Branch Commit Role Status
master a279d0f0f Sync with Luce-Org/llama.cpp-dflash-ggml:master (which mirrors ggml-org/llama.cpp:master) Tracks upstream
spike/dflash-verifier-fastpath 428de4508 Original frozen reference of the castle research spike (~100+ commits, ~18k LoC) Frozen, don't touch
cleanup/no-research-artifacts ec8c0aa98 History-rewritten copy of the spike with autoresearch.* / multi_prompt_probe.sh / scripts/bench_dflash_datasets_llamacpp.py removed via git filter-repo. No common ancestor with other branches (filter rewrote all hashes), so cannot be PR'd. Used as the source for splitting track-a/*. Frozen reference
base/luce-org-tq3 1823460262 Pointer at luce-org PR #1 merge commit (Merge pull request #1 from dusterbloom/feature/tq3-kv-cache). Used as PR base for track-a/ggml. Frozen pin
track-a/ggml c3692ea68 All castle ggml-layer changes on top of luce-org PR #1 (= luce-org PR #2-#5 mirrored + castle-only ggml extensions: CPU SSM tree, WITH_PERSIST template). PR #4 (draft)
track-a/llama 819cc8b8c All castle llama-layer changes (DFlash drafter, DDTree builder/verifier/driver, persist-rollback, server slot, tests, LLAMA_DDTREE_* knobs). Stacked on track-a/ggml. PR #5 (draft, stacked)
track-b/dflash-on-22105 67cb0d507 Mirror of ggml-org/llama.cpp PR ggml-org#22105 head. No castle adjustments needed — built and benchmarked stock on castle hardware. PR #6 (draft, reference)

PRs on this fork:

Upstream PR map

ggml-org/llama.cpp (canonical upstream)

PR State Topic Relation to this fork
#22397 merged 2026-04-28 spec params refactor (--spec-*) Will affect any castle CLI plumbing if/when ported
#19493 merged 2026-04-19 server: speculative checkpointing for hybrid SSM Castle's llama_seq_snapshot/restore/release is a parallel implementation; ggml-org#19493 is the upstream successor.
#22227 merged 2026-04-22 speculative-simple checkpoint integration Same area as ggml-org#19493
#22105 OPEN since 2026-04-19 DFlash drafter (am17an / ruixiang63) track-b/dflash-on-22105 mirrors this. Author waits on ggml-org#18039 + unified spec API.
#18039 OPEN since 2025-12-14 EAGLE3 (NVIDIA + GGML) Hot, blocked on ggerganov's "unified spec API" refactor. Blocks ggml-org#22105.
#21089 OPEN since 2026-03-27 CPU TBQ3_0 / TBQ4_0 KV cache Conceptually overlaps with luce-org's TQ3_0 (different name + scope; CPU only)
#21038 merged 2026-04-01 Hadamard rotation for activation outliers ggerganov's preemptive baseline before vibe-coded TurboQuant PRs. Different from luce-org's turbo_wht

Luce-Org/llama.cpp-dflash-ggml (luce-org)
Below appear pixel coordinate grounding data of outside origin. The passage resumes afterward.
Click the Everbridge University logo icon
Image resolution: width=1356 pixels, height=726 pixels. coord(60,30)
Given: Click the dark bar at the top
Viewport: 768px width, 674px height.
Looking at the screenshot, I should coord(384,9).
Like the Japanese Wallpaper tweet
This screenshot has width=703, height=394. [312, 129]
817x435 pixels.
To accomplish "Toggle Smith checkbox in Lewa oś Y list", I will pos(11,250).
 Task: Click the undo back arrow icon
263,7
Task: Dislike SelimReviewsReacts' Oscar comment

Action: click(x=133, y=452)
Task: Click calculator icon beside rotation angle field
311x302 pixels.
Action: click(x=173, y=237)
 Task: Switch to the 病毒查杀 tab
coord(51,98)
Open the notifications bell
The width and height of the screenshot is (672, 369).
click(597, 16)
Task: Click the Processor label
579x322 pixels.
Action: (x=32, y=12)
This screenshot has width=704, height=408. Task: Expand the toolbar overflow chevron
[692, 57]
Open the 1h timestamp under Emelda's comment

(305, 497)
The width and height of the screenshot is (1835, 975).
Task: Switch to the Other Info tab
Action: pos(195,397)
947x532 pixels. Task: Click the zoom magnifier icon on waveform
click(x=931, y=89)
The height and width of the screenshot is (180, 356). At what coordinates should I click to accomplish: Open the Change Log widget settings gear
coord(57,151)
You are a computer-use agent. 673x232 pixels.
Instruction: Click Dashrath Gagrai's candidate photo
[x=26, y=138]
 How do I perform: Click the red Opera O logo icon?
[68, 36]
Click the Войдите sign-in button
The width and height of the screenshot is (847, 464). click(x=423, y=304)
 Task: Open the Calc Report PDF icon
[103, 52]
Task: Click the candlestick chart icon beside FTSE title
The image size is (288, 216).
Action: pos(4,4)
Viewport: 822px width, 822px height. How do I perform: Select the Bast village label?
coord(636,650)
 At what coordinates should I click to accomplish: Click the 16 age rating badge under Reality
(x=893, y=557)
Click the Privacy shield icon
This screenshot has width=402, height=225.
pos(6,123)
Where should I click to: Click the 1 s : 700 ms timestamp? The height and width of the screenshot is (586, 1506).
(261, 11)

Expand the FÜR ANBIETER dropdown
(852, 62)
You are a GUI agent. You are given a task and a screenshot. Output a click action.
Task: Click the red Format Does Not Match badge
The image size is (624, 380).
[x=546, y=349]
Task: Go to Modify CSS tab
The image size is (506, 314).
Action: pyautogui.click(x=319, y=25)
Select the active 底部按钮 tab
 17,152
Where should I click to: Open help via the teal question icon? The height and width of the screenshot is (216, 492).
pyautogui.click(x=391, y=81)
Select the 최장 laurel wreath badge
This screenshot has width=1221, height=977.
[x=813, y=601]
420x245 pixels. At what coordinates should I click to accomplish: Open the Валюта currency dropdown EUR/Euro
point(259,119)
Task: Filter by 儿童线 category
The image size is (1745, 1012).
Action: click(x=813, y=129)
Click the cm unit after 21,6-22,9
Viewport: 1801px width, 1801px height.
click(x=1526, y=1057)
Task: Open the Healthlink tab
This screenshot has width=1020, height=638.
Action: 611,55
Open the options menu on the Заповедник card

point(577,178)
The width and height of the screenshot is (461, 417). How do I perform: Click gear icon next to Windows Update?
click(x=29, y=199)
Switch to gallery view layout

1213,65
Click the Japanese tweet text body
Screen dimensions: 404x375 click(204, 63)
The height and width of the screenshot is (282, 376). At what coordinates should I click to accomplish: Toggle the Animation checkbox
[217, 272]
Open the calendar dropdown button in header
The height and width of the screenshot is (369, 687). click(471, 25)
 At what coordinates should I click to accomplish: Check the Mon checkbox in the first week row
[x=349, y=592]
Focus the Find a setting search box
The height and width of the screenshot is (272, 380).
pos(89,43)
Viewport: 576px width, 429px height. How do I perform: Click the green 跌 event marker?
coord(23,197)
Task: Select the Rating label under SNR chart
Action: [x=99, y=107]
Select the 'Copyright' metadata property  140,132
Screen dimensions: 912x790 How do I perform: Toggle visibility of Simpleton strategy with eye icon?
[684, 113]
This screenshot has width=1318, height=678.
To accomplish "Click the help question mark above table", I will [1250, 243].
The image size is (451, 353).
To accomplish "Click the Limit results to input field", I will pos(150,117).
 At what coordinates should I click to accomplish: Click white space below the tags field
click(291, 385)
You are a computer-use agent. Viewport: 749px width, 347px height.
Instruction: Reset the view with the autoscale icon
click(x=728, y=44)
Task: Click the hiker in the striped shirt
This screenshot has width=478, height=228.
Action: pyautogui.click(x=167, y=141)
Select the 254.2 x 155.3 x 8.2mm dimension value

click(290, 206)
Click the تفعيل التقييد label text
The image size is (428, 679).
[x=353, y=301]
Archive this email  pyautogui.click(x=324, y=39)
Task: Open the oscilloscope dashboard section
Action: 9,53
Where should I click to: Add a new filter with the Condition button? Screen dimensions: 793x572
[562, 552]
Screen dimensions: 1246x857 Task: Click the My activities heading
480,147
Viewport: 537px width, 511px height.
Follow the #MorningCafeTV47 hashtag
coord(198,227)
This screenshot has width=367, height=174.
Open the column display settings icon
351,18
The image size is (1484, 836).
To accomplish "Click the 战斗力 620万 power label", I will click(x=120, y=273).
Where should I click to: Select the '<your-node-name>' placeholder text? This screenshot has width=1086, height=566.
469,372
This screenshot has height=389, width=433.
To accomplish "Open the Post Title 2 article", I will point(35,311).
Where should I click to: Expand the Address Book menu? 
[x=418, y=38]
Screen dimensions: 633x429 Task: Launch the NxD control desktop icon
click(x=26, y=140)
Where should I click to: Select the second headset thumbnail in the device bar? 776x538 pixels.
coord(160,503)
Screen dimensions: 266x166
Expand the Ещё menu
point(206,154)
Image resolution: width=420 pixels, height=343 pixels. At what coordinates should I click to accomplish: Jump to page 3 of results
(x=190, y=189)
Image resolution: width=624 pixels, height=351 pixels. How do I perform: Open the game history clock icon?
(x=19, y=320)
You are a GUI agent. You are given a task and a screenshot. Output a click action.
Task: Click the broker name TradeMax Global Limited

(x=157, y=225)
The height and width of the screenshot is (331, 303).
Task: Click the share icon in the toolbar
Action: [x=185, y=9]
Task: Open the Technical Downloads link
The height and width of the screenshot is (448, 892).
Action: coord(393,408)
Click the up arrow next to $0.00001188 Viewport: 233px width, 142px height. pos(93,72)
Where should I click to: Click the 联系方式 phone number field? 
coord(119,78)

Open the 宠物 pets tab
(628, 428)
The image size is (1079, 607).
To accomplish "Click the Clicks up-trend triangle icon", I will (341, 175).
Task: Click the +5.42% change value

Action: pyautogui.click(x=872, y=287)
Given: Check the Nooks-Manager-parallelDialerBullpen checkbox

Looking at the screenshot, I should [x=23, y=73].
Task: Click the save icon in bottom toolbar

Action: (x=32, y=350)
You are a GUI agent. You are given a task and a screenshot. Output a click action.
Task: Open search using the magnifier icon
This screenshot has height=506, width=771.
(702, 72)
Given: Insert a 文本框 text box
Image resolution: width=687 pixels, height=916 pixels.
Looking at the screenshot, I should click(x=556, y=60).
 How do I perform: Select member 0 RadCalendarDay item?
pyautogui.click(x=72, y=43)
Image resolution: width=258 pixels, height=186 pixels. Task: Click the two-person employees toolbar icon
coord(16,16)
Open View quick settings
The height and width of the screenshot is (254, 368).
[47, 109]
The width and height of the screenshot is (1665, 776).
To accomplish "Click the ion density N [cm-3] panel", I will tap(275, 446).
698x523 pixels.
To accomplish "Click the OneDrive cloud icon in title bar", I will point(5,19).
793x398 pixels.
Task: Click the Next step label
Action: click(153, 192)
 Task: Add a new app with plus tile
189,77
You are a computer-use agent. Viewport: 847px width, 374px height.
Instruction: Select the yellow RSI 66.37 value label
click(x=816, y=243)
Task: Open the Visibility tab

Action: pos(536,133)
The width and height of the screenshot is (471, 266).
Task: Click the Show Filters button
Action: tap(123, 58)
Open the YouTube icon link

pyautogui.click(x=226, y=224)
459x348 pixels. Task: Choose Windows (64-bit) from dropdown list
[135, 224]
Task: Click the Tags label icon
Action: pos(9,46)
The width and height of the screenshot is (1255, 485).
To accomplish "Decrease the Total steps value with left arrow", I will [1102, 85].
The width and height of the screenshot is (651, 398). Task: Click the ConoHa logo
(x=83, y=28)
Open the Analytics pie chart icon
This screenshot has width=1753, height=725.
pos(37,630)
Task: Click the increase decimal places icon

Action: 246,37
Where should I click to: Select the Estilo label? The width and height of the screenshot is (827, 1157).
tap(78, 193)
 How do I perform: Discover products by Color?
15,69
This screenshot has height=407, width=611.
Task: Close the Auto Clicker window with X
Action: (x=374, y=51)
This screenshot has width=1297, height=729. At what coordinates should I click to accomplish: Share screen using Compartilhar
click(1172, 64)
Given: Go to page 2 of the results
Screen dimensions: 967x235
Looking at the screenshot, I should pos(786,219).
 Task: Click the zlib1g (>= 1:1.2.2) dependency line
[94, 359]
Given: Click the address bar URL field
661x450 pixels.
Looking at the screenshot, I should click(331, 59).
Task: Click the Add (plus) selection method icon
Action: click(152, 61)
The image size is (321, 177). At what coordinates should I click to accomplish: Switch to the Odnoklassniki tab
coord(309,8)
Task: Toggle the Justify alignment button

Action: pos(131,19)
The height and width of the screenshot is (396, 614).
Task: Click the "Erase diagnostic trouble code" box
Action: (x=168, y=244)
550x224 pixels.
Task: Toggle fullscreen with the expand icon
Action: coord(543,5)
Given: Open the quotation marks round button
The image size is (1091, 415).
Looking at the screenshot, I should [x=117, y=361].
PR State Topic In our fork
#1 (137228317 + merge 182346026) merged TQ3_0 KV cache (dusterbloom) yes — pinned via base/luce-org-tq3
#2 merged fattn-chunked routing fix (mrciffa) yes — included in track-a/ggml
#3 merged sm_120 consumer Blackwell fix (easel) yes — included in track-a/ggml
#4 merged cuMem pool race fix (easel) yes — included in track-a/ggml
#5 merged turbo_wht parallel (mrciffa) yes — included in track-a/ggml
b16de6590 (direct push?) landed on luce-dflash tree-mode SSM/GDN kernels (davide) yes — included via 1823460262 base + ggml diff
(none) castle's CPU SSM tree kernel + WITH_PERSIST template not yet PR'd to luce-org — currently fork-only in track-a/ggml

Topology

ggml-org/llama.cpp:master  (upstream master)
        │
        ├── #22397 ✓  spec params refactor
        ├── #19493 ✓  spec checkpointing
        ├── #22227 ✓  spec-simple checkpoint
        ├── #21038 ✓  Hadamard rotation
        │
        ├── #18039 ◯  EAGLE3 (waits ggerganov refactor)
        │     └─ blocks #22105 ◯  DFlash drafter ────────┐
        │                                                │
        └── #21089 ◯  TBQ3_0 CPU                         │
                                                         │
                                                         │ track-b mirrors
                                                         │ this PR head
Luce-Org/llama.cpp-dflash-ggml:luce-dflash               │
        │                                                │
        ├── PR #1 ✓  TQ3_0 KV (dusterbloom)              │
        │     │  ── 1823460262  ←─────  base/luce-org-tq3 (pin)
        │     │
        │     ├── PR #2 ✓  fattn-chunked fix             │
        │     ├── PR #3 ✓  sm120 fix                     │
        │     ├── PR #4 ✓  vmm pool fix                  │
        │     └── PR #5 ✓  turbo_wht parallel            │
        │                                                │
        └── b16de6590  tree-mode kernels (davide)        │
                                                         │
   Leechael/llama.cpp-dflash-ggml (this fork)            │
        │                                                │
        ├── spike/dflash-verifier-fastpath (frozen)      │
        │                                                │
        ├── cleanup/no-research-artifacts                │
        │   └── (history-rewritten, no merge candidate)  │
        │                                                │
        ├── track-a/ggml (PR #4 here)                    │
        │   └── track-a/llama (PR #5 here, stacked)      │
        │       — castle DFlash + DDTree full stack      │
        │                                                │
        └── track-b/dflash-on-22105 (PR #6) ◀────────────┘
            — upstream #22105 mirror, no adjustments

Latest benchmark snapshot

Castle hardware: RTX 4090 (sm_89), CUDA 12.6, target = Qwen3.5-27B-Q4_K_M.gguf (16 GB), draft model varies by stack.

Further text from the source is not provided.